File spoon-archives/bourdieu.archive/bourdieu_2000/bourdieu.0008, message 97


From: "Torgeir Fjeld" <tor-AT-macnet.co.za>
Subject: Discourses and positions
Date: Mon, 21 Aug 2000 17:38:14 +0200


Hello all,

At the risk of flogging a dead horse, I have an issue I would like to raise
with those of you who might be interested in analogies between Bourdieu's
texts/analysis and those of Laclau and Mouffe. Well, ehrm, that's what I'm
busy doing, and I stumbled into an issue I wondered if you would comment on.
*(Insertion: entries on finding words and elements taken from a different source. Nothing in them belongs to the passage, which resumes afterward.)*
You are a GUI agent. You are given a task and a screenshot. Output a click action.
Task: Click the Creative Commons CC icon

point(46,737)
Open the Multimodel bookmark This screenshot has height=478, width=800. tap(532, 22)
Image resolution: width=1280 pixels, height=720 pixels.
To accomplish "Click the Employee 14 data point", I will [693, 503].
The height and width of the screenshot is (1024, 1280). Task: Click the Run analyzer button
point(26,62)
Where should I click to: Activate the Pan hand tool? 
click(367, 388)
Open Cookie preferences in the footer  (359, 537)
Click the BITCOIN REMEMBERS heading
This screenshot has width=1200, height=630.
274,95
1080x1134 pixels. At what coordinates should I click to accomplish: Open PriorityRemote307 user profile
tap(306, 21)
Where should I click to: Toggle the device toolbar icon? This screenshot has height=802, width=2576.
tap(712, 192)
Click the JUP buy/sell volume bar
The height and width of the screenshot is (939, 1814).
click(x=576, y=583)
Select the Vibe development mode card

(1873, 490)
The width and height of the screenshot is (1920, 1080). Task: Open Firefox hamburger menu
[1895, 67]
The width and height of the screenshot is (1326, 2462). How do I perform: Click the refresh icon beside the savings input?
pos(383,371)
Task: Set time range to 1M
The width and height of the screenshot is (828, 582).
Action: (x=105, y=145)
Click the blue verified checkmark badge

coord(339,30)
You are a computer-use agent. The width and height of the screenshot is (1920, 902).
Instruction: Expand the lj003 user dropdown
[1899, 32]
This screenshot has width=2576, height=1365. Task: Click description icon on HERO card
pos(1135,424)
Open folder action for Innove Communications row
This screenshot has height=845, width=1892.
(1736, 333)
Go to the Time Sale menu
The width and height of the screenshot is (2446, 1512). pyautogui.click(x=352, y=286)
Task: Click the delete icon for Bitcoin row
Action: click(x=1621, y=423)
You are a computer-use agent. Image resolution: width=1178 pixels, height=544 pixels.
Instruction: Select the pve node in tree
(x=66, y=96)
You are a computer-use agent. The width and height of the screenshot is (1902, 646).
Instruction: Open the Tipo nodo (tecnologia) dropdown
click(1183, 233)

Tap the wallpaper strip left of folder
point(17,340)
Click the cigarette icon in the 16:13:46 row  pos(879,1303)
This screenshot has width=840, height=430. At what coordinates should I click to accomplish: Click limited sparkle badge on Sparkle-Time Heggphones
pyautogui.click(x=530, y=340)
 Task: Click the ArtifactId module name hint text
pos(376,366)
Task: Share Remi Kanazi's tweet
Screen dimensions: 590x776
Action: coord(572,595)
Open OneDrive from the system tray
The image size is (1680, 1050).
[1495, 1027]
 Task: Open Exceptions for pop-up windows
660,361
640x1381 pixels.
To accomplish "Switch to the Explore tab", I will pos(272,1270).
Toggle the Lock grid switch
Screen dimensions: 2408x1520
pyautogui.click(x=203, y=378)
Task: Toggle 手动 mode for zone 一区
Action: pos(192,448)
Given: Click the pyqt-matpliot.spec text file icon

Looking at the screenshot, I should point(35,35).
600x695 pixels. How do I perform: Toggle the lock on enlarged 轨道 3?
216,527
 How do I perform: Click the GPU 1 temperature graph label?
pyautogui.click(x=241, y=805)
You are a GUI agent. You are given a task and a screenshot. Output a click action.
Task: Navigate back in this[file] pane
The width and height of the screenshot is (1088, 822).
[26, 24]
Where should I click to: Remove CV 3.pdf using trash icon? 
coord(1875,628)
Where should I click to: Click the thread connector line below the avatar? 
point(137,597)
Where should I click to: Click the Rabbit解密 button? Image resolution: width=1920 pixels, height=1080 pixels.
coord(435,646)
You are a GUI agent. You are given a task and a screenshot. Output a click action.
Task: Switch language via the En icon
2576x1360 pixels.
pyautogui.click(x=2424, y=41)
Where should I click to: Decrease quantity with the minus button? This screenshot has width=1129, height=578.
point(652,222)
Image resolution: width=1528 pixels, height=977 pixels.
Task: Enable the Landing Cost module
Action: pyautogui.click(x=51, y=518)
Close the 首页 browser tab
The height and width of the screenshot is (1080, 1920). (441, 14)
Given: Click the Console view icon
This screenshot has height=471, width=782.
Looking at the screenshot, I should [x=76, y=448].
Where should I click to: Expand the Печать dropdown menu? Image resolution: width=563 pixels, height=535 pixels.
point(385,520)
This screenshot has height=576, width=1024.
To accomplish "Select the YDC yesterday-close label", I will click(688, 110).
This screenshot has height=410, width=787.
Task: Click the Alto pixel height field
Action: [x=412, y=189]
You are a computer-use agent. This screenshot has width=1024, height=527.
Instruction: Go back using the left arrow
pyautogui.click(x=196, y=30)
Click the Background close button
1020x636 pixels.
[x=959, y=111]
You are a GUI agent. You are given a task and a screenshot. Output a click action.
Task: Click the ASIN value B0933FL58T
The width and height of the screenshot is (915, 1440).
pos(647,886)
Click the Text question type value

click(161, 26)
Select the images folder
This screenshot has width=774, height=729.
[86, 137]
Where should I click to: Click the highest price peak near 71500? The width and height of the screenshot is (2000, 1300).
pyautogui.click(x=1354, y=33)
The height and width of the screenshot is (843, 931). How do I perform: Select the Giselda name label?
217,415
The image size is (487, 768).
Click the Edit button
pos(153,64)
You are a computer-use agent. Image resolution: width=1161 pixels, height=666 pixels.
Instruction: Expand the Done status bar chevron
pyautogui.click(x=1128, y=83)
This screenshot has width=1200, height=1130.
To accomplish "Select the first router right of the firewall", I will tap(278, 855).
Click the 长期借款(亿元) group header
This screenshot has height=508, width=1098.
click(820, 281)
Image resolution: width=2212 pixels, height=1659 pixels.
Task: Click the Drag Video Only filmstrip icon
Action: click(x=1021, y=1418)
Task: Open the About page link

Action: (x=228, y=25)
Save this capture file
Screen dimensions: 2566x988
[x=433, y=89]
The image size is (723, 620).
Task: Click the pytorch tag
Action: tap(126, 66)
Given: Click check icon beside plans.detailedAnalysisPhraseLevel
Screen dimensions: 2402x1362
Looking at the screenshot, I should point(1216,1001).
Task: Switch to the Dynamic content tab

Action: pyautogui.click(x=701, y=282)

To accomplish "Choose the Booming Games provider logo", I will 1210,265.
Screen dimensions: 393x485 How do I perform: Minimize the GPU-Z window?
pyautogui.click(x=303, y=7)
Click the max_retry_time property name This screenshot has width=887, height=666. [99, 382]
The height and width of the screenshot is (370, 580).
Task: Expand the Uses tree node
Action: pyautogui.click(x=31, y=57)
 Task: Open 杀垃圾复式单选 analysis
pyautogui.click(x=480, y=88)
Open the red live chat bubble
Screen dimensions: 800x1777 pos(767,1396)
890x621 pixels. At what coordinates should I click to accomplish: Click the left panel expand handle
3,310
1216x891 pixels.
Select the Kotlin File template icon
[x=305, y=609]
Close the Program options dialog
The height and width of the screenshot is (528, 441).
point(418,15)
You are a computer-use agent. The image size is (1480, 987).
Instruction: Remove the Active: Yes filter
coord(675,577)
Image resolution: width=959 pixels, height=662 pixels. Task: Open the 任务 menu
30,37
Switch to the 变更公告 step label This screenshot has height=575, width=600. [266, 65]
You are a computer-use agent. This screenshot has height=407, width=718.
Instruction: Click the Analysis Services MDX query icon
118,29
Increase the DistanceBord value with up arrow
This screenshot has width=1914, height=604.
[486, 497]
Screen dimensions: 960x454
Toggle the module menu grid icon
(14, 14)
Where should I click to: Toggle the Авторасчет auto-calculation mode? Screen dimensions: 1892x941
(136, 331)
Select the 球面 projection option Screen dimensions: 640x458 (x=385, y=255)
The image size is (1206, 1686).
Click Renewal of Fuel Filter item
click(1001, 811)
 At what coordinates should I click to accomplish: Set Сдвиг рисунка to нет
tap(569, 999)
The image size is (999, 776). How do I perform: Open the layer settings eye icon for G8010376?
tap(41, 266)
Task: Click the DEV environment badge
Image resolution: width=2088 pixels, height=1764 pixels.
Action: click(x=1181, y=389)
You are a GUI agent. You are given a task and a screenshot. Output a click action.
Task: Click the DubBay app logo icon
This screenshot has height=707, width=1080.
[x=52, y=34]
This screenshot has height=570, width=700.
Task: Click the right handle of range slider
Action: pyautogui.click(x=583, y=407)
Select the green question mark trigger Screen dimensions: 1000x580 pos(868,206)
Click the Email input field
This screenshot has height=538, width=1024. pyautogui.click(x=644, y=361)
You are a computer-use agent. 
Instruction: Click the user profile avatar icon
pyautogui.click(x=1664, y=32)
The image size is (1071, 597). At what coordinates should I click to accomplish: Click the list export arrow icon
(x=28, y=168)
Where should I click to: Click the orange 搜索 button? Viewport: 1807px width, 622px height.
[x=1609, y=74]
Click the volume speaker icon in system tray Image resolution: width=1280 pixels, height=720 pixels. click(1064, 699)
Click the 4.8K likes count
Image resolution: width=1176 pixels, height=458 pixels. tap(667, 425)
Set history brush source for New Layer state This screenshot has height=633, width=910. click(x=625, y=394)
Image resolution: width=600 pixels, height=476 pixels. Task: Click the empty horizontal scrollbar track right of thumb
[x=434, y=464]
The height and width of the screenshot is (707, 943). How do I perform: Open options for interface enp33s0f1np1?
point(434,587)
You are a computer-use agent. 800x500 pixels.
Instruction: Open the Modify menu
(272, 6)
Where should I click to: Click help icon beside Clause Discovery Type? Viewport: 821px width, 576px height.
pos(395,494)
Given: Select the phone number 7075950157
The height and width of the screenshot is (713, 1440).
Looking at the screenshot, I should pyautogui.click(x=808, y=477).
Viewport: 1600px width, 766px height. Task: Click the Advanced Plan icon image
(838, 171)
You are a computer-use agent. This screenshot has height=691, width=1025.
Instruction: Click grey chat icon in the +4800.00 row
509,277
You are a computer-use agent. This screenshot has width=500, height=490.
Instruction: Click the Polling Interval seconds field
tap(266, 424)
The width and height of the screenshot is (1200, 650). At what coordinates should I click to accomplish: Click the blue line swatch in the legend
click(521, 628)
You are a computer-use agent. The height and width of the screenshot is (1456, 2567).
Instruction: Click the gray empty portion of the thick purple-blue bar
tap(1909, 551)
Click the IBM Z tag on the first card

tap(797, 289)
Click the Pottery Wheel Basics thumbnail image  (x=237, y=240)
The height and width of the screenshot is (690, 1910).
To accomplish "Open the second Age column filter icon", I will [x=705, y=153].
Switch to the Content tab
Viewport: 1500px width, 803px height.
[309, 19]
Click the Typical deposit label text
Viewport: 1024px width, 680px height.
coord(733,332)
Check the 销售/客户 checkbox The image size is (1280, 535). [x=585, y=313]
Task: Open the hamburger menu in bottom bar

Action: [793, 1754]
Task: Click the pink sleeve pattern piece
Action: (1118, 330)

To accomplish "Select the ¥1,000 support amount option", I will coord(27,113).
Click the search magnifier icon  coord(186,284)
Bourdieu says in the preface to Homo Academicus (thanks George!) that one
cannot "seek the source of the understanding of cultural productions in
these productions themselves, taken in isolation and divorced from the
conditions of their production and utilization, as would be the wish of
_discourse analysis_, which [...] has nowadays relapsed into indefensible
forms of internal analysis. Scientific analysis must work to relate to each
other two sets of relations, the space of works or discourses taken as
differential stances, and the space of the positions held by those who
produce them" (xvii).

He appears to make a case for a domain outside discourses here, a space
which appear to have relative dominance to the cultural field, a known theme
from i.e. Distinction. Laclau and Mouffe on the other hand, "rejects the
distinction between discursive and non-discursive practices" (Hegemony and
Socialist Strategy 107).

Are we confronted with two opposing definitions of discourse here?